Help request: Child abduction and alimony
On 16/09/2010 12:33 AM, [Name omitted] wrote:
Sent from my iPhone
Begin forwarded message:
I’m a father of two girls … My common law wife took off with the girls 18 months ago. My life has been hell.
I was the stay at home dad … Took care of kids and also worked and gave all money to wife for investments and expenses.
When she left she put a retraining order against me even though I had done nothing …. She simply told me she wishes to move away and is determined not to have me involved in my girls lifes.
I have went bankrupt and the judge states I can see my girls 6 hrs per week. I’m currently on social assistance yet the judge does not feel I should get spousal support even though my ex earned over 120k last year. Judge Curtis is known as a pro feminist and my lawyer says there is nothing left to do. My girls want an ocl involved as they wish to live with me but the judge says no.
What r my options?
Who can help?
This will probably be too long to be displayed on your cell phone, but the next couple of paragraphs should show.
Fathers for Life has a few articles on how to select a lawyer. Check those out and pick a lawyer accordingly.
To explore your option in Ontario, you need to get in touch with Ontario fathers-rights organizations.
Don’t just pick one. Check out several, specifically those that have frequent meetings of their members. You will learn more from them than you can from a lawyer, as they will have reached various points of progress (or lack of it) in their battles. A directory is here.
Get your case out of family court and into a Court of Queens Bench. Family courts are not there to solve family problems but to speed the easy dissolution of families. (Read more on family courts.) Here is a summary of what family courts are all about:
[When no-fault divorce became a reality, it] became soon apparent that the courts could not cope with the flood of divorce applications that caused ever-increasing waiting periods before divorce decrees could be issued. To expedite the dissolution of marriages, family-court systems were implemented throughout the developed nations. Nothing much would have been accomplished by merely shifting venues and leaving the rules of the court intact. Therefore the family-court systems were made to operate without jury trials, without the traditional rules of the court, without rules of evidence, and without the mandatory and constitutionally-guaranteed right of respondents (usually fathers, in family courts) to have legal representation [or even to face their accuser]. Many procedures that had been put into place over the centuries to ensure that anyone could be assured a fair trial thus vanished in the family courts.

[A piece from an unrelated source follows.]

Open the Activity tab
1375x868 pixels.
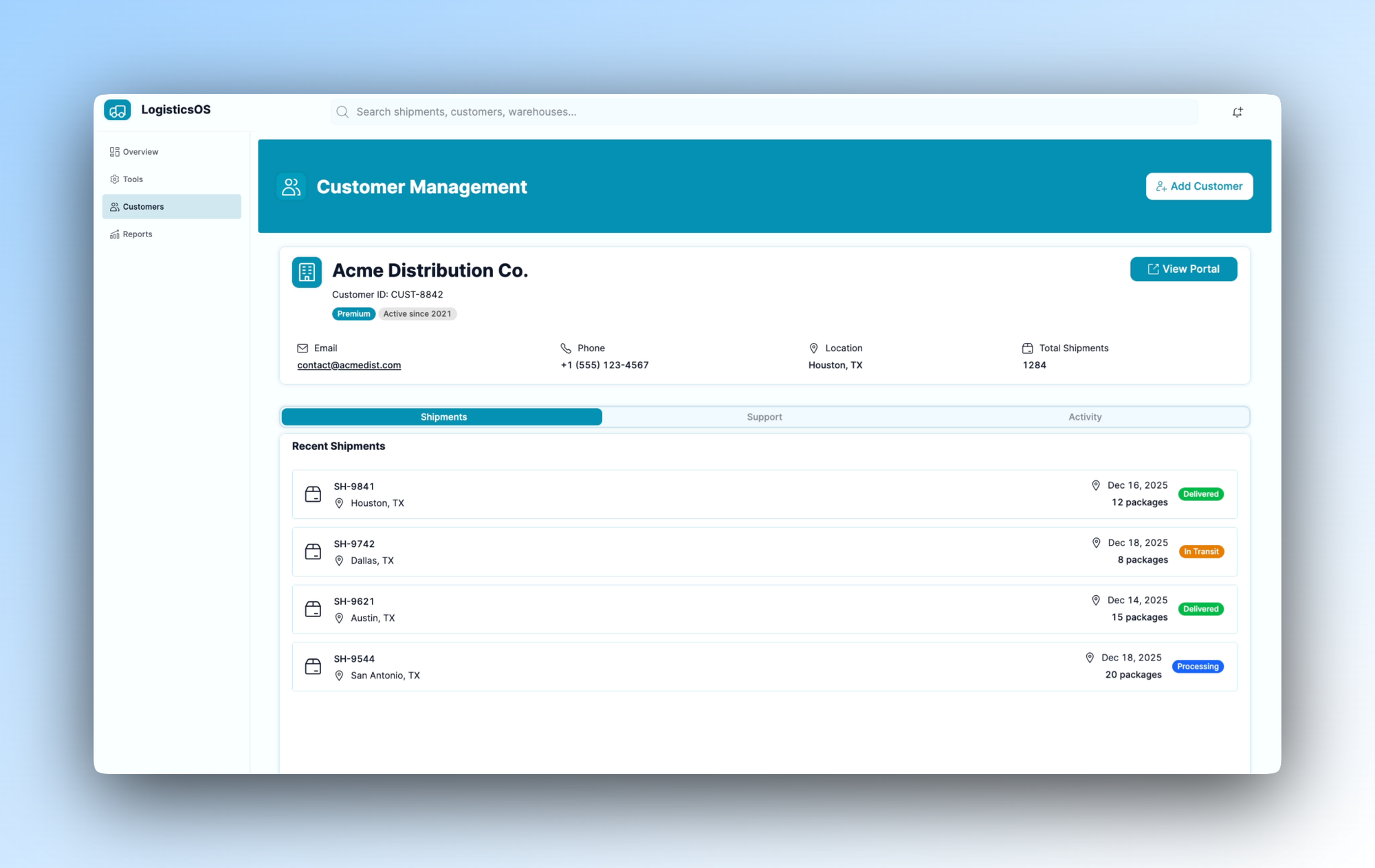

That, too, was nothing new. All totalitarian regimes that were obsessed with the eradication of enemies of the state did the same when they created their people’s courts. We can’t be certain that the example of the people’s courts in totalitarian states was used as a model for the more recent creation of the branch of the judiciary in which the rules of law could be held in abeyance and circumvented. One thing is certain; all of that worked fine and produced fine results.
The enormous and overwhelming backlog of divorce applications got soon cleared, and the process of the dissolution of marriages has been operating with great speed and efficiency ever since. In some countries (e.g.: the U.K.) the process operates behind closed doors, ostensibly to protect the interests of the children, although it should be quite obvious to anyone reading this who is being protected….(Source: Freedom, Equality, and Society’s Treatment of Men and Families)
All the best,
Fathers for Life
Dads & Things
I am sorry, but I am not abe to tell you whether that is an effective tactic.

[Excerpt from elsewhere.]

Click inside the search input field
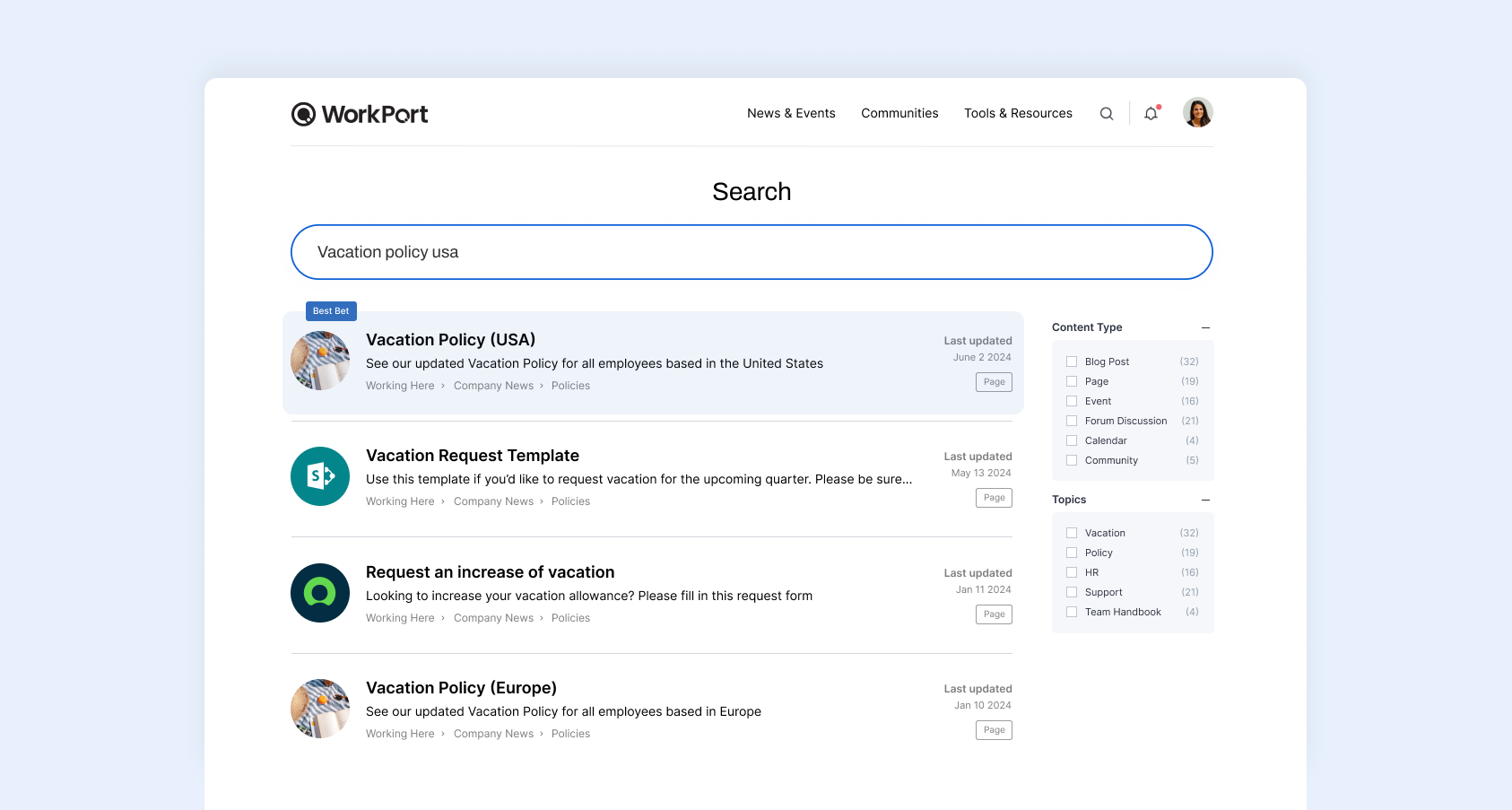Viewport: 1512px width, 810px height. click(x=752, y=252)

It seems to me that a far more effective way to fight what is happening would be to question the validity of “no-fault” divorce.
No-fault divorce was originally proposed to be assumed when both spouses agreed that they wanted a divorce. I don’t think that the misapplied interpretation of that, namely that “no-fault” divorce is assumed when only one spouse wants out of the marriage never was part of the original proposal. That just got in when “no-fault” divorce got its foot in the door.
I hope that someone else who reads this can offer a better opinion.
Possible way to break default custody…
I found a very interesting article on a divorce website having to do with using a legal charge, known as “Abuse of Process” to break the nearly-automatic awarding of custody to the parent who files first for divorce and the often-associated Temporary Custody.
If I understood the article, I am thinking they are suggesting to file a civil suit for Abuse of Process against the parent who filed first, was awarded the temporary custody during the divorce proceeding, then won the permanent custody, and its associated child support (and often, spousal support).
In other words, I believe this offers a backup plan for the inevitable losing of custody to the party who was first to file.
An award under this claim would begin to establish a reform, but I am assuming that to truly become effective, it will need to be taken all the way to the state supreme court. This would then set the precedent which would be quoted in all future cases. I have no doubt there will be a defendant/mother who lost her case under this charge, who will appeal it all the way.
Can others please review this article, especially you attorneys, and post your thoughts? If this has validity, it might quickly stop this madness (Custody by First to File). It will require someone filing the civil action in their respective state, and thereby establishing a case law for future cases to refer to).